The problem: Echo word for word the passage of the GDB mailing-list reply below that opens with the words containing "Picked a host" and closes with "answer is unimportant.".

Quoted text:
* START *

On Fri, Apr 14, 2006 at 12:16:36PM -0700, Jim Blandy wrote:
> The command line and MI already use the ISO C syntax
for conveying
> values to the user/consumer. I'm just saying we
should expand our use
> of the syntax we already use.
I don't agree.
Saying "we use ISO C syntax for conveying data"
is fairly inaccurate.
We are inconsistent. Some things are escaped in a C-like
fashion.
Other things are escaped in other fashions, with their own
quoting
rules. This is true in both directions, for user input and
for output.
Let's consider strings in particular. Strings are printed
using
LA_PRINT_STRING. As the name implies, the quoting done is
adjusted
to match the source language convention. Asking an FE to
grok that
is just impractical. In data intended for CLI users, we can
prettyprint things any way we want; in data intended for
anything
more machinelike, I recommend we define a syntax and stick
with it.
Personally, I'd just use UTF-8. If you want GDB's output,
expect it to
be UTF-8. The MI layer is a "transport", and
can add its own necessary
escaping (of quote marks, mostly). Alternatively, make GDB
output in
the current locale's character set.
So, if we print a wchar_t string as a string, and the user
has conveyed
to us that their wchar_t strings are Unicode code points,
then we can
convert that to the appropriate multibyte string on output
using the
host character set.
Picked a host character set that can't represent some
target characters?
The CLI should fall back to pretty escape sequences, I
don't know what
the MI should do, but probably the answer is unimportant.
> My point is, MI consumers are already parsing ISO C
strings. They
> just need to parse more of them.
IMO, we need to make them parse less of them.
Everywhere the MI consumer needs to parse something which
originated
as GDB CLI output, things go bad. For instance, MI
consumers may get
confused by the automatic limits on "set print
elements", which
truncates strings.
After "set print elements 2":
(gdb) interpreter-exec mi "-var-create - *
\"(char *)&__libc_version\""
^done,name="var1",numchild="1",type=
"char *"

* END *

Dataset extract:
* START *

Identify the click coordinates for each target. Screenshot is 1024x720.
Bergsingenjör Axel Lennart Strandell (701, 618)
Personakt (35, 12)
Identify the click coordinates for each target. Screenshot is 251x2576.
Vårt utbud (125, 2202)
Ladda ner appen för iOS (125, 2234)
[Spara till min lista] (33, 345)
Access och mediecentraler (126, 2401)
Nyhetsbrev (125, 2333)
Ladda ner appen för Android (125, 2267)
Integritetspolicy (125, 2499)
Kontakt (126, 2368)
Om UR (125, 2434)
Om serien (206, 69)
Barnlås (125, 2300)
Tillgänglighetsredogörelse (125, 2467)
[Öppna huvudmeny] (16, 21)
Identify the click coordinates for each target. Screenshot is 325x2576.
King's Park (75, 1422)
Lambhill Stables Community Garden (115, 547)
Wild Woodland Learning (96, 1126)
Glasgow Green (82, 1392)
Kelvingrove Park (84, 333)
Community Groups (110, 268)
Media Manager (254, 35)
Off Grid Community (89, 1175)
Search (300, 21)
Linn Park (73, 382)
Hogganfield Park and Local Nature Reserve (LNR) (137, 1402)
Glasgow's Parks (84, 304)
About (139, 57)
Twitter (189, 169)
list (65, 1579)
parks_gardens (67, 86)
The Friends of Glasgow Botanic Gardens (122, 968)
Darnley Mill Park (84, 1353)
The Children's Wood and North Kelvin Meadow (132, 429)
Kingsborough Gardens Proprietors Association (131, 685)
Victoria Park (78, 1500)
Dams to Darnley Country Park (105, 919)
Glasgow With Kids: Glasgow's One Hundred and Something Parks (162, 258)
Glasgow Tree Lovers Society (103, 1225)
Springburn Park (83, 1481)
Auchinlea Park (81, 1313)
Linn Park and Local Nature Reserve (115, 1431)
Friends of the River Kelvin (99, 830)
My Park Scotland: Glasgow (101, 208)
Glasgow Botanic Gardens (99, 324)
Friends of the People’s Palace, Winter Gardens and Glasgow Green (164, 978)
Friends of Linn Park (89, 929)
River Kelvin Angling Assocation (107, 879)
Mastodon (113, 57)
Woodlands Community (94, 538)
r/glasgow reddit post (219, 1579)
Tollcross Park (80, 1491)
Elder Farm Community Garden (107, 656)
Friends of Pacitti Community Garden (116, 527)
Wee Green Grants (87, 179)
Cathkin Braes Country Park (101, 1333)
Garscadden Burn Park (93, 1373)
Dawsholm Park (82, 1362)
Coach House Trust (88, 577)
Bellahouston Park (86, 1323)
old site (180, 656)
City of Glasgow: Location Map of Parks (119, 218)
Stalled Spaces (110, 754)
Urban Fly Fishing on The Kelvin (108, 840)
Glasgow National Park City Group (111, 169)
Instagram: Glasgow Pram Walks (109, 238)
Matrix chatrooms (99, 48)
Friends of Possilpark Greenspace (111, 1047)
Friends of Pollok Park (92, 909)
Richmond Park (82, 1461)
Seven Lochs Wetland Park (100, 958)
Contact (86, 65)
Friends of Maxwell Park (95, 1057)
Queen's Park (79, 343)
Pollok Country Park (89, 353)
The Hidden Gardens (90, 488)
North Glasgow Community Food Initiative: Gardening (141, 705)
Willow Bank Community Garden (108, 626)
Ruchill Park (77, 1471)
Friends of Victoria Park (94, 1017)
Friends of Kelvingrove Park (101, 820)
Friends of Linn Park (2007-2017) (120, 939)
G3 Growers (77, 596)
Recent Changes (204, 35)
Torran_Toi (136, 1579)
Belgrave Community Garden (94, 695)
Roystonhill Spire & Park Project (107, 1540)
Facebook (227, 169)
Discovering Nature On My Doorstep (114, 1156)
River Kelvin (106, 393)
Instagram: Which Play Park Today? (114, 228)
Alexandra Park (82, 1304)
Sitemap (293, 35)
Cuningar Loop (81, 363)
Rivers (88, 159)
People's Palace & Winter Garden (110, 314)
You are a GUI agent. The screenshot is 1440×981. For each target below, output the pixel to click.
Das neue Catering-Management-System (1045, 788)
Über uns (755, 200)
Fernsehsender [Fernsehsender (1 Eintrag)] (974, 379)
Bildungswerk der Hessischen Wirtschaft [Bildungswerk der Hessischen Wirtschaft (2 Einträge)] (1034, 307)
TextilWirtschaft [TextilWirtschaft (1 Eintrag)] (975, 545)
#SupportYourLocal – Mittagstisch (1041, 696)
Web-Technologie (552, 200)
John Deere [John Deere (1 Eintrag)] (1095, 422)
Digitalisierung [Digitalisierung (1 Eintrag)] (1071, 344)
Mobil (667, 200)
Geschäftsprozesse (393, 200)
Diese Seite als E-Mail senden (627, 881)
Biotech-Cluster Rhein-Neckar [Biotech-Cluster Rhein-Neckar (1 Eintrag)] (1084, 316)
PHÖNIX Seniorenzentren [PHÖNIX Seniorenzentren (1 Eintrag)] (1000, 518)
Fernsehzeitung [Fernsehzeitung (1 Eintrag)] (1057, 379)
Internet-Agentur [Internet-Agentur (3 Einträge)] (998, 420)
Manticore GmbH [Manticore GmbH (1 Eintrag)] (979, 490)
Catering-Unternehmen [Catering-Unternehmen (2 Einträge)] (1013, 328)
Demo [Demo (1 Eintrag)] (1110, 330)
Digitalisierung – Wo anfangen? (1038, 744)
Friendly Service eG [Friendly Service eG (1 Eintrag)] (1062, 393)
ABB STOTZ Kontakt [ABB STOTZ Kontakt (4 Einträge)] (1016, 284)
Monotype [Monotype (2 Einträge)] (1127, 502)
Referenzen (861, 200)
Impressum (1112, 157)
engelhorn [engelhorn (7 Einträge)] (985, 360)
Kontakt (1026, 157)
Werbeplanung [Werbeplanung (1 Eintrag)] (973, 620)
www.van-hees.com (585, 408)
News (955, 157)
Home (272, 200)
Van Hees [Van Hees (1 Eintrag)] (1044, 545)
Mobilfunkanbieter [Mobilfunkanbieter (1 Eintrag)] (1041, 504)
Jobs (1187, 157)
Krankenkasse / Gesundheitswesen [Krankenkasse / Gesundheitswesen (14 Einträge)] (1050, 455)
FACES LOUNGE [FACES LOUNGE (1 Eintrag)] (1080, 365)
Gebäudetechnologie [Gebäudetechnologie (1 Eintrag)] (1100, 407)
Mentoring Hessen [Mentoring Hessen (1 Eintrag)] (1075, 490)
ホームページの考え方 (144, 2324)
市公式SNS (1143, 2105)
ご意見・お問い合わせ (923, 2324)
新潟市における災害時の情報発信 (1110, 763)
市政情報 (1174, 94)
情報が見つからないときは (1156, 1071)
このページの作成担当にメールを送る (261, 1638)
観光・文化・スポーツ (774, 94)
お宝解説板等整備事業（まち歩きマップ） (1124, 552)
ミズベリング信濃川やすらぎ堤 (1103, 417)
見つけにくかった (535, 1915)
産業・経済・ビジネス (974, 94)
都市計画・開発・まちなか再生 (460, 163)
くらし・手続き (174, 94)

* END *

Solution to this exercise:
Picked a host character set that can't represent some
target characters?
The CLI should fall back to pretty escape sequences, I
don't know what
the MI should do, but probably the answer is unimportant.